The Mkomazi National Park in Tanzania’s northern sector covers 3,500 square kilometres of dry country. Surrounded by the looming Pare and Usambara mountains, Mkomazi truly is a spectacular tract of wilderness. In the distance—across the plains—Mount Kilimanjaro can be seen standing proudly over the landscape below.
Mkomazi National Park provides the perfect refuge for a wealth of species such as lions, leopards, and cheetahs. The terrain is predominantly bushveld punctuated by rocky outcrops, iconic umbrella trees and regal baobabs.
Because Mkomazi shares unfenced borders with the game-rich Tsavo West National Park, wildlife moves between the two reserves. As a result, visitors are rewarded with sightings of migrating species.
Mkomazi is off-the-beaten-track, which means it’s not the most accessible destination. Kilimanjaro International Airport (JRO) is the most popular airport for international visitors. The closest towns to the national park are Moshi or Arusha, located 120 km away from the airport.
The park is surrounded by various mountain ranges and on a clear day, Mount Kilimanjaro is visible in the distance.
Safari-goers to Mkomazi will be able to camp inside the park at one of the designated areas. Be aware though that amenities are basic.
There is a wide variety of predators, large herbivores, general game and birdlife in the national park. Of the 78 mammals, there are lions, leopards, cheetahs, African wild dogs, elephants, wildebeest, giraffes, topi, and zebras.

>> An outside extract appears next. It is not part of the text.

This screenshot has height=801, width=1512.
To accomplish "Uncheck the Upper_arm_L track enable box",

Visitors are encouraged to go to the Mkomazi Rhino Sanctuary to see the protected black rhino, whose numbers are rapidly declining. Safari enthusiasts are privy to sightings of migratory herds of zebra and wildebeest moving across from the neighbouring Tsavo West National Park.

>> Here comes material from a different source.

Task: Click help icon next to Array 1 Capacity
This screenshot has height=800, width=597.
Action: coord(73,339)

The Dindira Dam is one of the main hotspots for wildlife and is the central point for locating crocodiles, monitors and other reptiles.
There are 450 species of bird in the area, many of which are found in typical savannah landscapes. Commonly spotted birds include Shelley’s starling, three-streaked tchagra, southern ground hornbill and the kori bustard. One of the rarer species of bird—the vulturine guineafowl—is found within this park.

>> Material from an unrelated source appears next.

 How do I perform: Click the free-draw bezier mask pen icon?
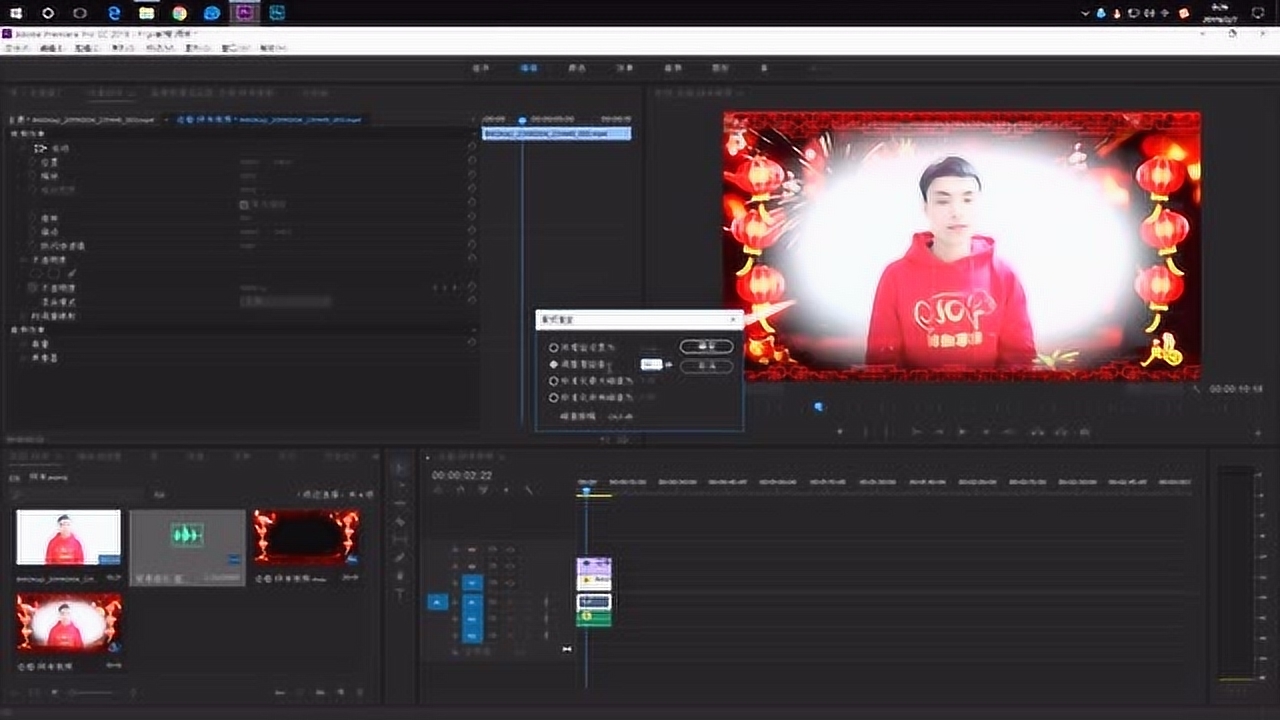point(71,273)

The best time to visit Mkomazi National Park is during the dry season, which is from June to October. The thinned-out vegetation in the dry season makes it easier to spot wildlife. This is also the time of year when water is scarce, so big game tends to congregate around available water sources, making them easier to track. The dry season has warm temperatures during the day and cooler temperatures at night.
October to May is the wet summer season, the time of year that's marked by unpredictable periods of short and long rains.
The untamed wilderness of Mkomazi offers a variety of scenes and contrasting ecosystems best explored on a guided game drive. Game drives through the park normally take place when predators are most active, which is during the cooler time of the day. Intrepid guides drive through pockets of wilderness, introducing visitors to unique sightings.
Visitors can enjoy a guided walking safari led by a park ranger. The shorter walks meander their way around the Dindira Dam where reptiles can be found. The longer, more strenuous walks take place from the Zange gate and cover contrasting terrain. There is a rhino sanctuary where visitors can learn about these endangered prehistoric looking animals.
There is only one semi-permanent accommodation option in the national park, which is located close to the headquarters of Mkomazi. There are basic campsites that exist within the park, perfectly positioned around the dam, which is a high wildlife traffic area. The main accommodation options are located in Same, the closest town to the park. Here, visitors can find a choice of lodges and hotels offering basic amenities.